Exercise requirements: Show every line of the records that contains the string "sidebar", matching case exactly.

Element lookup records:
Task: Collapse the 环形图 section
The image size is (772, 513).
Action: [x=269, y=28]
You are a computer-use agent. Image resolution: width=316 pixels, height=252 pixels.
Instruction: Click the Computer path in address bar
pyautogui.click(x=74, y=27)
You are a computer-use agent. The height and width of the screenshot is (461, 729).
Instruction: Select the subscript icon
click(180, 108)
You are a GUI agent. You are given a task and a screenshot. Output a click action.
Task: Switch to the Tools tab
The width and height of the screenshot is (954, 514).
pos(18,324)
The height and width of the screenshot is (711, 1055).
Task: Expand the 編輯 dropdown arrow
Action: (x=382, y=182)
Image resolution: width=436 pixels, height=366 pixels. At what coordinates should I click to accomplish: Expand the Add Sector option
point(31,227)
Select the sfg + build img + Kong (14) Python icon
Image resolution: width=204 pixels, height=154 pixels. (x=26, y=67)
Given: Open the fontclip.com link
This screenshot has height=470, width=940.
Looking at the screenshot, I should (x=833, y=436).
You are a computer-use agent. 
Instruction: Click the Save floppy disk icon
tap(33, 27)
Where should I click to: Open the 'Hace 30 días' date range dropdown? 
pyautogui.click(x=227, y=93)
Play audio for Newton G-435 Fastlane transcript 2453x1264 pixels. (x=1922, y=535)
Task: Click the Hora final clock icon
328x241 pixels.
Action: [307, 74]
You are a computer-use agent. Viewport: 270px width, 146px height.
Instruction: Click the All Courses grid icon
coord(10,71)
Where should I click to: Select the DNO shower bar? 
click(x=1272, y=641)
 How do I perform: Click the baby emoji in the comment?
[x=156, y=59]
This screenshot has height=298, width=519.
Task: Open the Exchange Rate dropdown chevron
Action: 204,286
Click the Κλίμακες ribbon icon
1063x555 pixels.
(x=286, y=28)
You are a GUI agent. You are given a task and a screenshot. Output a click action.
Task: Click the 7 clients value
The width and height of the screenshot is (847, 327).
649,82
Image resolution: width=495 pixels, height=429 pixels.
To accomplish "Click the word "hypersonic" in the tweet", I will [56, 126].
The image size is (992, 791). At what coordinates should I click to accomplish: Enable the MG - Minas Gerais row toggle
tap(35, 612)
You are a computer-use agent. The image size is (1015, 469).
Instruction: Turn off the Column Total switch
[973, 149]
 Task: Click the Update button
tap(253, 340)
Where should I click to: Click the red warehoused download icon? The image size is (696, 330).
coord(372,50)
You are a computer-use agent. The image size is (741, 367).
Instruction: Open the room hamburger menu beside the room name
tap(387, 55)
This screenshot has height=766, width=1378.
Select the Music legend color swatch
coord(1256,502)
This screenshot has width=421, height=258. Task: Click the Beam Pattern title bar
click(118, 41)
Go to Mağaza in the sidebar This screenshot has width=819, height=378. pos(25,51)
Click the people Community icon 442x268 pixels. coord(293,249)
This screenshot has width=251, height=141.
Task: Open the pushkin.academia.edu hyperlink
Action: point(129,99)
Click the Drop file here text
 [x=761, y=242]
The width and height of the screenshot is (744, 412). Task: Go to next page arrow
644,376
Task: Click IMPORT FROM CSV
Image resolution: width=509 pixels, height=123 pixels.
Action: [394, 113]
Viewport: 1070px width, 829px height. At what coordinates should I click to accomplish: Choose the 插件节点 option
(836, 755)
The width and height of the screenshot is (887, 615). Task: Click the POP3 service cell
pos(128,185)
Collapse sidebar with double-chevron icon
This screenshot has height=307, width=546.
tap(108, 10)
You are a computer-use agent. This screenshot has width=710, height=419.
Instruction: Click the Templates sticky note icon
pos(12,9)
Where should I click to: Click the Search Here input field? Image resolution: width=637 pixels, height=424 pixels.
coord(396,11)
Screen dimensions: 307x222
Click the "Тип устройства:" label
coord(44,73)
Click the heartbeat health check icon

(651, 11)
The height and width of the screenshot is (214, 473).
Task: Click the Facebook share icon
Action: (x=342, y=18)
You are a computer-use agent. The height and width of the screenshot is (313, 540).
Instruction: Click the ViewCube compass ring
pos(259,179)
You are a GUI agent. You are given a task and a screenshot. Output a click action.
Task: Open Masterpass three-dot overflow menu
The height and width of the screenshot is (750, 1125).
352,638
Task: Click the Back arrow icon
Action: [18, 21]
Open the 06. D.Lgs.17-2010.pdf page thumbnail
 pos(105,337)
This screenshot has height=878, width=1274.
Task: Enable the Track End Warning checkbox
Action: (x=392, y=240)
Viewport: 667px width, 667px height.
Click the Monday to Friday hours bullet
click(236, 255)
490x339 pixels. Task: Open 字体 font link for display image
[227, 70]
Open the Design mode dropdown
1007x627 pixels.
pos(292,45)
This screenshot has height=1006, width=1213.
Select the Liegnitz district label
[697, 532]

Answer to the problem:
Go to Mağaza in the sidebar This screenshot has width=819, height=378. pos(25,51)
Collapse sidebar with double-chevron icon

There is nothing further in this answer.